The attorney fee dispute followed a complicated hybrid proceeding to resolve a lease dispute, with both an arbitration and a court trial. Although the landlord, NHOM ultimately obtained a money judgment against its erstwhile tenant, McNaughton, the amount awarded was much less than it sought, and the court later determined there was no prevailing party for purposes of attorney fees under Civil Code section 1717 (section 1717).

NHOM argues the attorney fee ruling must be reversed because: (1) both the arbitrator's decision and the court judgment, which this court previously affirmed, specified NHOM was entitled to an award of attorney fees against McNaughton; and (2) the court abused its discretion in determining there was no prevailing party for purposes of awarding attorney fees under section 1717.

In support of its appeal, NHOM has requested we take judicial notice of various documents filed with this court in connection with the prior appeal, and of our own orders and opinion filed in connection with that appeal. The request is granted.

In his respondent's brief, McNaughton fails to address the first point, and he devotes only a small fraction of the brief to addressing the second. Instead, the bulk of McNaughton's 47-page brief is devoted to rehashing his contention that because he is a 50 percent owner of NHOM, its counsel could not have been authorized to represent it, or to pursue any litigation against him, absent his own consent. Although this contention was squarely rejected by the arbitrator, and the rejection was expressly endorsed by this court in the prior appeal, McNaughton persists—going so far as to selectively quote from our prior opinion in an effort to persuade us it supports the opposite conclusion from the one we reached. He does this while simultaneously excoriating NHOM's counsel for her supposedly questionable ethics and integrity, and lamenting the enormous waste of resources this "sorry saga" has occasioned.
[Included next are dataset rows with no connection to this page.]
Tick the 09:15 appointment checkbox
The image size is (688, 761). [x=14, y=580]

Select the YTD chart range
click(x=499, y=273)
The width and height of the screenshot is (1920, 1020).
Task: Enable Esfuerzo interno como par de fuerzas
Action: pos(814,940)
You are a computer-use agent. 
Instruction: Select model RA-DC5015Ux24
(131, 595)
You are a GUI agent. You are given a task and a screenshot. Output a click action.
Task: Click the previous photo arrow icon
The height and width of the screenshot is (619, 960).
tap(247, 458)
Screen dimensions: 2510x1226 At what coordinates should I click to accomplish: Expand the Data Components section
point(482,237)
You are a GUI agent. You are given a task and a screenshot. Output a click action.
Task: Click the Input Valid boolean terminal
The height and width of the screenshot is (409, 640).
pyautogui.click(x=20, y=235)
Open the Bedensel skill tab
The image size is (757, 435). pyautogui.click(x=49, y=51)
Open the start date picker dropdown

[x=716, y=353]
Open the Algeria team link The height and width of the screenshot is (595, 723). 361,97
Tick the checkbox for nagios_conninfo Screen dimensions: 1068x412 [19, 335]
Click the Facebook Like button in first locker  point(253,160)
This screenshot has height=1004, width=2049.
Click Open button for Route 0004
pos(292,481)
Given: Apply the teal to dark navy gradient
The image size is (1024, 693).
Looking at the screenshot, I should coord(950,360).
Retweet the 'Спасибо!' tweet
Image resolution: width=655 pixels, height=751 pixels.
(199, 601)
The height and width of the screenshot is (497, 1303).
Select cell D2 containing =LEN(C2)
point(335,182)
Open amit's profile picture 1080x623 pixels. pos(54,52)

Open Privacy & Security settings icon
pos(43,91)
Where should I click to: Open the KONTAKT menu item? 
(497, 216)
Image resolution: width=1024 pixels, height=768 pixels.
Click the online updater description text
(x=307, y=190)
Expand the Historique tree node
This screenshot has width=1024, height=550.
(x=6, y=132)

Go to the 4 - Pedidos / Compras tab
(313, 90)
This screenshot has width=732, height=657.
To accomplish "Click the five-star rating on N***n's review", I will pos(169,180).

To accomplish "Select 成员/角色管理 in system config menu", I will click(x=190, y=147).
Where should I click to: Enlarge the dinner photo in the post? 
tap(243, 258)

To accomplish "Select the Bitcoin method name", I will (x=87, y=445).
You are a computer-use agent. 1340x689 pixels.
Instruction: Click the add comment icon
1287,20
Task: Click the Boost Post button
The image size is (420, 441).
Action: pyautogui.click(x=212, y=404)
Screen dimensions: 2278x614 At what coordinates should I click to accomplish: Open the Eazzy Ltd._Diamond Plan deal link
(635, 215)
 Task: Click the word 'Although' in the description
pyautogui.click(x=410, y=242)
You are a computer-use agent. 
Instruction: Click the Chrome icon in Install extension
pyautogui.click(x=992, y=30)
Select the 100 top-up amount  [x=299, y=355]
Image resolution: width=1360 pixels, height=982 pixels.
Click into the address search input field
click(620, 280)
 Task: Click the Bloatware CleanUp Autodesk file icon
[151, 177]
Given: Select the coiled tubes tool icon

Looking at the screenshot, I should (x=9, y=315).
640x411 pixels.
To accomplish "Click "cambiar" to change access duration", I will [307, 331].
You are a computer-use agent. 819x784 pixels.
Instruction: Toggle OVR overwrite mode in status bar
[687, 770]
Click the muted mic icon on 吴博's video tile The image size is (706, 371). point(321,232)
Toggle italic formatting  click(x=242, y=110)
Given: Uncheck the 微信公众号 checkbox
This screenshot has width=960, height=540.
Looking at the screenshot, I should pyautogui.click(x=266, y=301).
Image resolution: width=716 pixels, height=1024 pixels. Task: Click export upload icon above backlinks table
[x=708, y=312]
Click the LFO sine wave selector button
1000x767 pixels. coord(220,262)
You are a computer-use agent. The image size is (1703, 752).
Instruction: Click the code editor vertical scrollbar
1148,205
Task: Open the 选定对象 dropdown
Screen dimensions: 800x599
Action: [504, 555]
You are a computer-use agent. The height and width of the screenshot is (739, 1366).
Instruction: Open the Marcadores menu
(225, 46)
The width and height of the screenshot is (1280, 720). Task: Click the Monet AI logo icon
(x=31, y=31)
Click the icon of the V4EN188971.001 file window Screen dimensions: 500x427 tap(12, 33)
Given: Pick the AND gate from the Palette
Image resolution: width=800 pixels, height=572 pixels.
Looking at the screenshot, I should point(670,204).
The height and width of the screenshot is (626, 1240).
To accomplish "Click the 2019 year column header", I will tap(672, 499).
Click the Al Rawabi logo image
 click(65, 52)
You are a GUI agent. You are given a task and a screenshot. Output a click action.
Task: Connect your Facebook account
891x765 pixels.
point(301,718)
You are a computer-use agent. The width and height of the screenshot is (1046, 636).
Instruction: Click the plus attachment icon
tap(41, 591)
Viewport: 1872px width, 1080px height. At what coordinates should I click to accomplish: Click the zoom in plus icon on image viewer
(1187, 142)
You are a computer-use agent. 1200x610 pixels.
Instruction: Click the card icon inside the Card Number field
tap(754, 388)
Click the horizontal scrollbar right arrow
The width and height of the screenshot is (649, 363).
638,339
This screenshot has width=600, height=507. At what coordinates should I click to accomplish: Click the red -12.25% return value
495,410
McNaughton's effort accomplishes nothing more than to inspire some regret we must affirm the court's order denying NHOM its requested fees. We find no error in the order because (1) the arbitrator's decision expressly left the determination of NHOM's damages—including attorney fees—to the court, and (2) the court's original judgment, which reflected an award of attorney fees to NHOM in an unspecified amount, was merely interlocutory. Consequently, neither the arbitrator's decision nor the earlier judgment precluded the court from adjudicating NHOM's entitlement to fees in the context of its postjudgment motion.

On the merits of the ruling, we note section 1717 explicitly gives the court discretion to determine neither party prevailed in litigation for purposes of awarding contractual attorney fees. And in this case, where the money judgment NHOM obtained against McNaughton was in an amount far below what NHOM had sought, we cannot say the court abused its discretion in determining neither party prevailed for purposes of awarding fees under section 1717. Thus, we affirm the order and amended judgment.

FACTS

The litigation underlying NHOM's attorney fees dispute is detailed in our prior opinion, (Newport Harbor Offices & Marina, LLC v. McNaughton (Sept. 5, 2014, G047424, G048095) [nonpub. opn.]) (NHOM 1), and we will merely summarize it here.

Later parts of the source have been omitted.